Return the part of the Tex Avery review between "Blitz Wolf (1942)" and "himself Bill Thompson).", inclusive, copied word for word.

▶ TEXT PASSAGE:
════
The influence of this cartoon is such that it’s iconography permeates pretty pervasively throughout modern culture. Red Hot Riding Hood is a short, colourful gem, full of animated jokes and visual flair. Tex Avery at his best! I strongly recommend the readers, indulge themselves in an immediate viewing. It would be seven minutes well spent.

Blitz Wolf (1942)

Director: Tex Avery
Story: Rich Hogan
Animation: Ray AbramsIrvin SpencePreston BlairEd Love
Music: Scott Bradley
Voice Characterisation: Pinto Colvig as ‘Practical Pig’ and Bill Thompson as Adolph Wolf.
Cast: The Three Little Pig and Adolph Wolf
Date of release: August 22, 1942

This Academy Award nominated animation was Tex Avery‘s first cartoon for MGM after his split from Warner Bros. Blitz Wolf is considered to be on of the earliest World War II propaganda cartoons. The cartton is essentially a re-telling of the Three Little Pigs story, in which the pigs are cast as soldiers fighting the invading Adolph Wolf (apparently featuring the uncredited vocal talents of Droopy himself Bill Thompson).

It could be argued that the pigs actually represent the attitudes of the American public before Japan bombed Pearl Harbour in 1941. The ‘Practical Pig’ (voiced by Goofy himself Pinto Colvig) is ridiculed by his lack-a-daisical brothers for over-zealous preparations for the coming conflict, which they believe will never arrive.

The ‘Practical Pig’ is laughed at and a peace treaty is waved in front of his face.

“Why this isn’t worth the paper it’s written on…”

These days this cartoon, is rarely broadcast; certainly not in its original form. Many of the jokes are too strong for modern audiences, especially the cartoon’s many racial slurs against Germans and the Japanese.

The cartoon itself is stuffed full of typical Tex Avery gags. Virtually everything in the short is anthropomorphic: bombs, tanks, bullets, war machines and even the central cast. There are also a lot of signposts. It seems as if typographic conventions used in traditional newspaper cartoons are very much alive in this new medium.

Writers during this period would think nothing of having a character produce a sign from behind their back or from their inside breast pocket to impart some witty remark using plain old fashioned type. When the invading Wolf blows down the house of straw with the magnificent “Der Mechanized Huffer und Puffer” a signpost is revealed that reads “Gone With The Wind” quickly followed by another pointing out “Corny gag isn’t it?” Personally I find these textual jokes quite charming, but I wonder how often we see text used in this way in animations today?

One of the censored scenes is the payoff of delicious gag which follows the Three Little Pigs standing on each others shoulders in order to aim and fire an enormous cannon. The camera pans up the length of the barrel for a whopping thirty seconds; through clouds and past the ubiquitous signpost reading “Darn long thing – Isn’t it?” before firing its shell at the Pagoda strewn, Red-sun-bathed, Japan.
════
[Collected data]
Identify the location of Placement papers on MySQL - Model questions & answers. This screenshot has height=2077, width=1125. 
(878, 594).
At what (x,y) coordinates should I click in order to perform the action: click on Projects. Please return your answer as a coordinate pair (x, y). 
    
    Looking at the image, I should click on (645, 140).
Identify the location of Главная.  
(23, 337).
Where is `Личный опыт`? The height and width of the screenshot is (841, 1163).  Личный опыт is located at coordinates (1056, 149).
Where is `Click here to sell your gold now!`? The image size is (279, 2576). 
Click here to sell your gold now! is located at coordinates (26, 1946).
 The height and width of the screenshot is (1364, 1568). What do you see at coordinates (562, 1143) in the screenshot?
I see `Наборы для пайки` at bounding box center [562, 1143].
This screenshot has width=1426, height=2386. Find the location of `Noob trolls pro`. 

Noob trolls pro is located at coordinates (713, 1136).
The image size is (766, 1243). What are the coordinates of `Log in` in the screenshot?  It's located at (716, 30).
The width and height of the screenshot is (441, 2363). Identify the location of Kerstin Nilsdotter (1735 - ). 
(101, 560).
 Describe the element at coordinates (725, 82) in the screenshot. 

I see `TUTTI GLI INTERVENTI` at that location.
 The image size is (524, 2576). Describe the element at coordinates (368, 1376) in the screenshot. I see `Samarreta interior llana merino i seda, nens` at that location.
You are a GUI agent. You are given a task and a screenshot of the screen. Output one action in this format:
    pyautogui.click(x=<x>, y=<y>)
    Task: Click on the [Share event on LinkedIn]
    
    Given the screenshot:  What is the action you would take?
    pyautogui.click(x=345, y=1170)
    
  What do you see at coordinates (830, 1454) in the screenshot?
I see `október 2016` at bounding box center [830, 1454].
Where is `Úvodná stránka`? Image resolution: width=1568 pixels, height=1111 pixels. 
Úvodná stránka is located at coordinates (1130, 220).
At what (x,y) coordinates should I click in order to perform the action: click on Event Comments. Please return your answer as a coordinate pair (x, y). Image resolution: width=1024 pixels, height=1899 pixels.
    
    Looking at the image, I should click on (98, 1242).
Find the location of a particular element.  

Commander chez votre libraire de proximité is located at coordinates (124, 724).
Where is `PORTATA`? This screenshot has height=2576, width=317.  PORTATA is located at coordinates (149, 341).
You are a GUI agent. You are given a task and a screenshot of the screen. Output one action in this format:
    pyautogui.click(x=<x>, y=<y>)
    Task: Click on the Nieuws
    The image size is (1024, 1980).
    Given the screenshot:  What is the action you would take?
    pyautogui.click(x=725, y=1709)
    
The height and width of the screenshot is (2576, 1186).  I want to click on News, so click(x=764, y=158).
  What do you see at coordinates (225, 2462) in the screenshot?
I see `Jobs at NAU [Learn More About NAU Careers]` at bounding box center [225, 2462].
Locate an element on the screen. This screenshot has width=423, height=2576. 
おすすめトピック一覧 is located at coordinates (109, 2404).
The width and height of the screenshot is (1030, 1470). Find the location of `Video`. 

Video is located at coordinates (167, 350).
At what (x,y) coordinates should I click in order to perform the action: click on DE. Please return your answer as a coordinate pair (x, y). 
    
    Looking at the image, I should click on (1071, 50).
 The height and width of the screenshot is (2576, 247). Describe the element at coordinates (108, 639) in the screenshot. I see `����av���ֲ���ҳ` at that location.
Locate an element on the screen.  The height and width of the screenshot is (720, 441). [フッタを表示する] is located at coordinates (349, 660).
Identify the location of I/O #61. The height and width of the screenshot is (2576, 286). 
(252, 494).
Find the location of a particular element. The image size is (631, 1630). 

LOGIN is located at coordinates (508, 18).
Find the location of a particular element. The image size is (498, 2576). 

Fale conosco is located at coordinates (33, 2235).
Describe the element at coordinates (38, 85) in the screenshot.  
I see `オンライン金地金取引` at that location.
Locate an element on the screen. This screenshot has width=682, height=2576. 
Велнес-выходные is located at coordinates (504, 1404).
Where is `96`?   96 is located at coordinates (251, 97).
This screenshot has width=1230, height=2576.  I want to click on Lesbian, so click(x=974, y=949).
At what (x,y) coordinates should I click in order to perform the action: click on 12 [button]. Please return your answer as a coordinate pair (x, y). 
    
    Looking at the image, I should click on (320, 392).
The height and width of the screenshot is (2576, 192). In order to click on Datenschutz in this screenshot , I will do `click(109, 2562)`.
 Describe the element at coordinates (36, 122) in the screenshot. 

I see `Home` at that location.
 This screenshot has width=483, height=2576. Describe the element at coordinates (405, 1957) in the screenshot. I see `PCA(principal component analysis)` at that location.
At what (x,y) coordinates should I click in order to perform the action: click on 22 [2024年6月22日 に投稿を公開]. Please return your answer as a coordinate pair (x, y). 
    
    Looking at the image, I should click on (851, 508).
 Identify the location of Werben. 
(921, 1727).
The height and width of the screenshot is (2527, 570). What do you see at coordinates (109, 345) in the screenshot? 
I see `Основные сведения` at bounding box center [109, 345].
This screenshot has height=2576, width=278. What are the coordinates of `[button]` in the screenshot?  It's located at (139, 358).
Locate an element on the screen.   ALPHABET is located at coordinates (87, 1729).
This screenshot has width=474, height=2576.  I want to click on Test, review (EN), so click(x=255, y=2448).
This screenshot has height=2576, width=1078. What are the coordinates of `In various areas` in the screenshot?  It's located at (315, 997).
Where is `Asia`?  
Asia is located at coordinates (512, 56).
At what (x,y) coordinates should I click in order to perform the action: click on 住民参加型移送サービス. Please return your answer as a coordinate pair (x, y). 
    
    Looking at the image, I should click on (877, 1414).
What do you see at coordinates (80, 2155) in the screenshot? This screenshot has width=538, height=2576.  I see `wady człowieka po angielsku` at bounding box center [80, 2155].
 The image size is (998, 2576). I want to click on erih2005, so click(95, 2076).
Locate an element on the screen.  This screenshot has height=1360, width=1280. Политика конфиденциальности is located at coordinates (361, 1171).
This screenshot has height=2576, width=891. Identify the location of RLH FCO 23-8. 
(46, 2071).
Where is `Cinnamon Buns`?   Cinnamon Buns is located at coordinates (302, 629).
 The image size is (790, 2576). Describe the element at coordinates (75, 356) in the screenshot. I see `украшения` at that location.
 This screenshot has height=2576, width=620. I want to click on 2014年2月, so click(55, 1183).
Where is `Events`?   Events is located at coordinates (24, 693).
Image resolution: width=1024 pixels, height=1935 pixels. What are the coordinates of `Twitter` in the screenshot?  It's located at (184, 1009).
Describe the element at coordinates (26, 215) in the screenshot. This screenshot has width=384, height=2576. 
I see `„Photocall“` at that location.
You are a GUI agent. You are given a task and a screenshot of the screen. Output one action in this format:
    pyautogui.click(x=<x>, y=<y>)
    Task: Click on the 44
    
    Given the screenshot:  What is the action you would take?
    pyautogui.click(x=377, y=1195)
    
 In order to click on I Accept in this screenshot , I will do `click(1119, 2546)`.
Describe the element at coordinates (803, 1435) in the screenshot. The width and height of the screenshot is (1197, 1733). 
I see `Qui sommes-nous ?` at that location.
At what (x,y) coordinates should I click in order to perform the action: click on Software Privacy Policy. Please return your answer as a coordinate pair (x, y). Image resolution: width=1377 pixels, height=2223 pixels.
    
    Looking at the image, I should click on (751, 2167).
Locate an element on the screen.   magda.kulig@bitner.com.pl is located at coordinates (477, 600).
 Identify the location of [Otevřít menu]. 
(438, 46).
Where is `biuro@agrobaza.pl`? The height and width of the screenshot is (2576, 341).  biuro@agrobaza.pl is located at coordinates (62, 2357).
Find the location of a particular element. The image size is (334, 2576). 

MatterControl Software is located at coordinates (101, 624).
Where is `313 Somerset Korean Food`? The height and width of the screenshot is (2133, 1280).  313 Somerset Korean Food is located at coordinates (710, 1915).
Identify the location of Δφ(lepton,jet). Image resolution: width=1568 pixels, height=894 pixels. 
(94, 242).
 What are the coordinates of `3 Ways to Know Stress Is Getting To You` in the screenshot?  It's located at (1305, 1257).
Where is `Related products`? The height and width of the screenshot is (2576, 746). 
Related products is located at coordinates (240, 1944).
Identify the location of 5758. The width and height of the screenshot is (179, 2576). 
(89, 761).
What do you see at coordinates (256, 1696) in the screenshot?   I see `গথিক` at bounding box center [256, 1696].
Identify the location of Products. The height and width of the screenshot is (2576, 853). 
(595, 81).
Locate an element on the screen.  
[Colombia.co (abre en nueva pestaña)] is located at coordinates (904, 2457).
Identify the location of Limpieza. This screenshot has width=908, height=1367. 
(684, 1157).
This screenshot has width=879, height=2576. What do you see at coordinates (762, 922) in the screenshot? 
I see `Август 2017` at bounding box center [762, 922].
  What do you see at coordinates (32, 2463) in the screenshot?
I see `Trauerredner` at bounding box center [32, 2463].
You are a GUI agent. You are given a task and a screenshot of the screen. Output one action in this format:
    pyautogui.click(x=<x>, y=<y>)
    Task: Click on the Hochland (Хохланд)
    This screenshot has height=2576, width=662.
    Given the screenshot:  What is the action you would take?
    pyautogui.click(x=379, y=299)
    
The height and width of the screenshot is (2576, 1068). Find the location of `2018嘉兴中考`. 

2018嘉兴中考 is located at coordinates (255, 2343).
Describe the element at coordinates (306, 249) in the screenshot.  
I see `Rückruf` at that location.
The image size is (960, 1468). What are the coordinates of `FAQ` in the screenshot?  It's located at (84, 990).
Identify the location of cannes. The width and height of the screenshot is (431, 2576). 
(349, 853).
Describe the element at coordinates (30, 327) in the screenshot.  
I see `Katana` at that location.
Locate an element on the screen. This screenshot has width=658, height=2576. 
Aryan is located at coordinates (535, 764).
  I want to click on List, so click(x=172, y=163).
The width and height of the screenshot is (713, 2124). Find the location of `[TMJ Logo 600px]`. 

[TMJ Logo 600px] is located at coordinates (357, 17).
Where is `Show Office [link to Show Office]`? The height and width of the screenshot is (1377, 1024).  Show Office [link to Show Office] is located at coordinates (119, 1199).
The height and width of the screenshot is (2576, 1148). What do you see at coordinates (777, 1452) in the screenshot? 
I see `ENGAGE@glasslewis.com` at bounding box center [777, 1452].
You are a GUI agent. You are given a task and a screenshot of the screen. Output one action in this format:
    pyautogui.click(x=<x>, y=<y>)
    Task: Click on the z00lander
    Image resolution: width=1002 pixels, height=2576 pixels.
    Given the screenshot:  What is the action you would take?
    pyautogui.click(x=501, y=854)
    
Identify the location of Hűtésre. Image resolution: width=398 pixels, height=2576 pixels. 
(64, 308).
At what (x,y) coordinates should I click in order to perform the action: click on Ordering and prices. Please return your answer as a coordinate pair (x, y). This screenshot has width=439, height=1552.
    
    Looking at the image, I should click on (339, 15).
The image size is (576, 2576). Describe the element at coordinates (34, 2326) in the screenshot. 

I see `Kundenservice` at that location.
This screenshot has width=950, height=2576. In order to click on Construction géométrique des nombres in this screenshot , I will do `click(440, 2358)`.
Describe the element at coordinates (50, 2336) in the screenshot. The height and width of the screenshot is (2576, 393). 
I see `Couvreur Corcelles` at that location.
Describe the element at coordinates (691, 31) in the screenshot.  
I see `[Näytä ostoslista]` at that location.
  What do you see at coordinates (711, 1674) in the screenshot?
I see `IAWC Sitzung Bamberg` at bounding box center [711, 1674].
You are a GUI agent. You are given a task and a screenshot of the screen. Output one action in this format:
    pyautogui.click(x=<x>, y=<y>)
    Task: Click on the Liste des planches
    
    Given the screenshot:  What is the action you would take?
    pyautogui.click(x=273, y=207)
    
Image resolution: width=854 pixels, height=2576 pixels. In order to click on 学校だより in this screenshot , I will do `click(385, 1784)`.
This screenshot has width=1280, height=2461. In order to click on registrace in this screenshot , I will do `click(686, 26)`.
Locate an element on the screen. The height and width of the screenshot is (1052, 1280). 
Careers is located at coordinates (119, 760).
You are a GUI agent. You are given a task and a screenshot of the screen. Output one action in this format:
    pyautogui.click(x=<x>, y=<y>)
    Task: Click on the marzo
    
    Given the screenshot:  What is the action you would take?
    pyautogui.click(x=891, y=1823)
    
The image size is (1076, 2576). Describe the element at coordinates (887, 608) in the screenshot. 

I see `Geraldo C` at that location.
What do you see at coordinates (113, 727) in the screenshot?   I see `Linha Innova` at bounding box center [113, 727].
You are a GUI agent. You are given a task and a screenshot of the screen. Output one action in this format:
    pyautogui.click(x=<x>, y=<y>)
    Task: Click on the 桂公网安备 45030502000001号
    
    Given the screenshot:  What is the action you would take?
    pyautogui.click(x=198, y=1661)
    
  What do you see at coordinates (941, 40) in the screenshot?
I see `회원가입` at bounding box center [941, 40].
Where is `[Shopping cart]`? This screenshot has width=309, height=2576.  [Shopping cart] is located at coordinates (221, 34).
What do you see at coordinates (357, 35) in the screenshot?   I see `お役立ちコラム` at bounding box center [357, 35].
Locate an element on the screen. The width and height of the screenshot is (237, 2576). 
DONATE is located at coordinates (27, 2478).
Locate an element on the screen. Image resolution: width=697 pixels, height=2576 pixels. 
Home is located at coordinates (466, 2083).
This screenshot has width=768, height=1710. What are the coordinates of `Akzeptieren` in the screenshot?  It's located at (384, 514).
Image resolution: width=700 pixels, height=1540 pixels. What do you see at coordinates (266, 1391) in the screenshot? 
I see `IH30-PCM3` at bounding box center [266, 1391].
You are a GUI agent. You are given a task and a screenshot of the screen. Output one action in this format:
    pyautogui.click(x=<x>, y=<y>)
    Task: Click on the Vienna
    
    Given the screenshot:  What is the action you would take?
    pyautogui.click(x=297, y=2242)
════
▶ TASK SOLUTION:
Blitz Wolf (1942)

Director: Tex Avery
Story: Rich Hogan
Animation: Ray AbramsIrvin SpencePreston BlairEd Love
Music: Scott Bradley
Voice Characterisation: Pinto Colvig as ‘Practical Pig’ and Bill Thompson as Adolph Wolf.
Cast: The Three Little Pig and Adolph Wolf
Date of release: August 22, 1942

This Academy Award nominated animation was Tex Avery‘s first cartoon for MGM after his split from Warner Bros. Blitz Wolf is considered to be on of the earliest World War II propaganda cartoons. The cartton is essentially a re-telling of the Three Little Pigs story, in which the pigs are cast as soldiers fighting the invading Adolph Wolf (apparently featuring the uncredited vocal talents of Droopy himself Bill Thompson).